4. I hated Orlando and wasn’t too keen on Florida as a whole. The drivers were horrible, the grocery stores were overpriced and didn’t carry very much (and not very good quality either) produce and specialty items. Prices of groceries were too expensive. The foliage was okay, but I preferred my state’s and thought it was prettier. All in all, I just couldn’t see myself living in Florida for the long term. So why continue to work for Disney when I was unhappy, when I knew I was going to return home in a few months anyway?
5. I began to feel “too old” for the college program. I graduated college last May, which made me feel old already since I was doing the college program out of college. I know a lot of people do this, but I just felt like I was too old for it. Then, when I turned 23, I felt ancient and felt like I was still trying to live in a college-like life, when I really needed to be moving on into my real adult life.
6. Most of my friends left on January 5th and went back to their respective states. I still had a couple of friends that stayed, but the majority left with no plans to return. Since I was going to be living states apart from them even if I remained in Florida, I decided it would be better to go back to the place I love and plan visits from there.
7. The new shift rule that Disney decided to thrust upon their poor college program participants. I didn’t like how without warning, Disney thought it was okay to take away the ability of all college program participants to give away shifts/trade for off. Depending on your line of business and specific location, it can be rare for your days to get approved off when you submit it on the Hub. Giving shifts to part-timers and seasonal cast members was a great way to ensure you got the whole time off that your family was here or you got that last day that wasn’t approved off when you wanted to visit home. I think it was very disrespectful to do that to the cast members that are literally the reason the parks and resorts can operate the way they do. (Also, housing suddenly forcing us to use their own slow and unreliable network and making it so that we could no longer use our individual routers was pretty crappy)
8. I realized that self-termination would not affect my resume in any way.
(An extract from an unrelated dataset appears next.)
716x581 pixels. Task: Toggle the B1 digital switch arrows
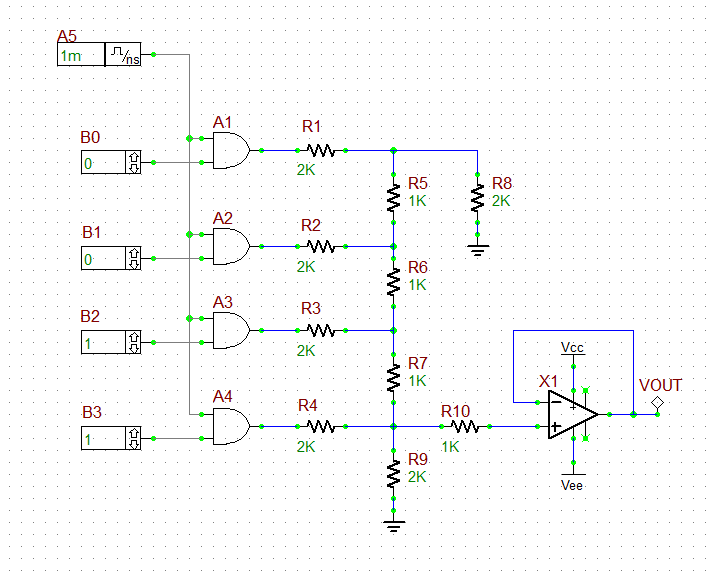tap(133, 259)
Since my spring extension was technically a new program, I had already completed the Fall Advantage program in Food and Beverage. In 2013, I completed the Fall Advantage program as a character performer. Since I had already been a character performer and that was already on my resume, quitting wasn’t detrimental, since staying wouldn’t have added anything to my resume anyway.
9. The last reason I left, which ended up being the ultimate deciding factor, was because I went through training and loved my fellow trainees, my trainers, and the job I was doing and still that wasn’t enough to motivate me to stay. I felt like it was time to leave when I realized that no matter how much I loved Entertainment, I didn’t want to stay with Disney (in the parks and resorts, at least) and I didn’t want to stay in Florida.
So, there are all the reasons I self-termed. I know a lot of people on the program struggle with the decision to self-term. If you’re struggling or unhappy, or dissatisfied, or have health problems and you think that terming would be the best decision, only you know what is best for you, so you shouldn’t feel guilty for doing it. My advice on deciding whether to quit the college program or not would be this: Is there any part of you, even the tiniest, little inkling inside you that you are going to regret quitting? If so, I would urge you to stay. If there is not little inkling and no doubt in your mind that you won’t regret it, then I would say you are free to go. That was how it was for me, and, honestly, even though I’ve only been home for a few days and am still looking for a job, I don’t regret my decision one bit.